### Extrait choisi:

-----

Sexisme: composition de la commission d’enquête

Depuis plusieurs mois, l'Université de Genève est confrontée à des accusations récurrentes de sexisme ou de mobbing à l'égard de femmes cadres. L'anonymat des témoignages n'a pas permis d'engager les procédures d'enquête ou de médiation propres à l'institution. Face à ces accusations relayées par la presse et à la détérioration du climat de travail qu'elles entraînent au sein de la direction de l'Université, le Recteur Yves Flückiger a annoncé le 1er décembre 2017 l'ouverture d'une enquête indépendante. L'enquête est confiée à une commission composée de Sabine von der Weid, licenciée en droit de l'Université de Fribourg, présidente suppléante de la Chambre des relations collectives du travail, vice-présidente de la Croix-Rouge genevoise et ancienne secrétaire permanente de l'UAPG (Union des associations patronales genevoises), et de Luc Recordon, docteur en droit de l'Université de Lausanne, avocat et conseiller aux Etats vaudois de 2007 à 2015, membre du parti écologiste suisse. Dans le cadre de son mandat, la commission devra notamment : o Vérifier si des agissements relevant du sexisme et du mobbing lié au genre peuvent être reprochés aux membres du rectorat. o Vérifier la survenance de l'incident du stylo tel que relaté dans la presse, faisant état d'un échange supposé entre un membre du rectorat et une collaboratrice o Vérifier si le vice-recteur mis en cause par les médias entretient des relations dignes et correctes avec ses subordonnées et subordonnés.

-----

### Exercice:
Répondez à ces questions d'après le texte sur la commission d'enquête :
1. À quelle date le recteur Yves Flückiger a-t-il annoncé l'ouverture d'une enquête indépendante ?
2. De quelle université Luc Recordon est-il docteur en droit ?
3. Que désigne le sigle UAPG ?

### Données de l'exercice:
-----

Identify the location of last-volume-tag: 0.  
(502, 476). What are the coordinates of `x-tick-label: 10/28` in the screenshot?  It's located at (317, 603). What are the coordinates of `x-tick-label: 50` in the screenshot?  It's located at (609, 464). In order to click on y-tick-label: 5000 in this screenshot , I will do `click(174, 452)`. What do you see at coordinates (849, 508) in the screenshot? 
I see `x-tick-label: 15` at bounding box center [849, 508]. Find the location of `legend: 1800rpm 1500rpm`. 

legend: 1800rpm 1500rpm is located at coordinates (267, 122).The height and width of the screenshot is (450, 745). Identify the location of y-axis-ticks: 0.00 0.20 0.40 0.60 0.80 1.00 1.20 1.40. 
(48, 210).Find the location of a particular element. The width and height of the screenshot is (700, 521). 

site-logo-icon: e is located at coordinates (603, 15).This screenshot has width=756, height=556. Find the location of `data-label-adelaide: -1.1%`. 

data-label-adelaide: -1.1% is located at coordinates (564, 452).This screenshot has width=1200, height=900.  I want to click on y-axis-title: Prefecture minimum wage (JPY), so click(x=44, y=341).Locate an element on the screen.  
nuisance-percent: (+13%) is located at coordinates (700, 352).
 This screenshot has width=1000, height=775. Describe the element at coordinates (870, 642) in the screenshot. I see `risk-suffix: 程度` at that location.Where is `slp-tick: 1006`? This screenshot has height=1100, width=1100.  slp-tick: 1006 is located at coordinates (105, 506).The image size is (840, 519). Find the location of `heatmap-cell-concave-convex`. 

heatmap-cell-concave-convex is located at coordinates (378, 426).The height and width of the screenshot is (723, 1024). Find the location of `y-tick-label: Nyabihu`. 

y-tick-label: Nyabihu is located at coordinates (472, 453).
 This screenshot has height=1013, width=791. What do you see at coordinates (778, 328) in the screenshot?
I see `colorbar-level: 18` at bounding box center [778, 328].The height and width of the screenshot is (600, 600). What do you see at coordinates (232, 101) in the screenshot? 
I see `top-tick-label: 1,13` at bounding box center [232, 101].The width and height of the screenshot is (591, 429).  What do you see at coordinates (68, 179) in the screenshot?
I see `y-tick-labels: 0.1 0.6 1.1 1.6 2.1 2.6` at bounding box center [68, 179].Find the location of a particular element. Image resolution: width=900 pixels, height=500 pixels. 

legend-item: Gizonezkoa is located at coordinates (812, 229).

-----

### Corrigé:
1. Le 1er décembre 2017.
2. De l'Université de Lausanne.
3. L'Union des associations patronales genevoises.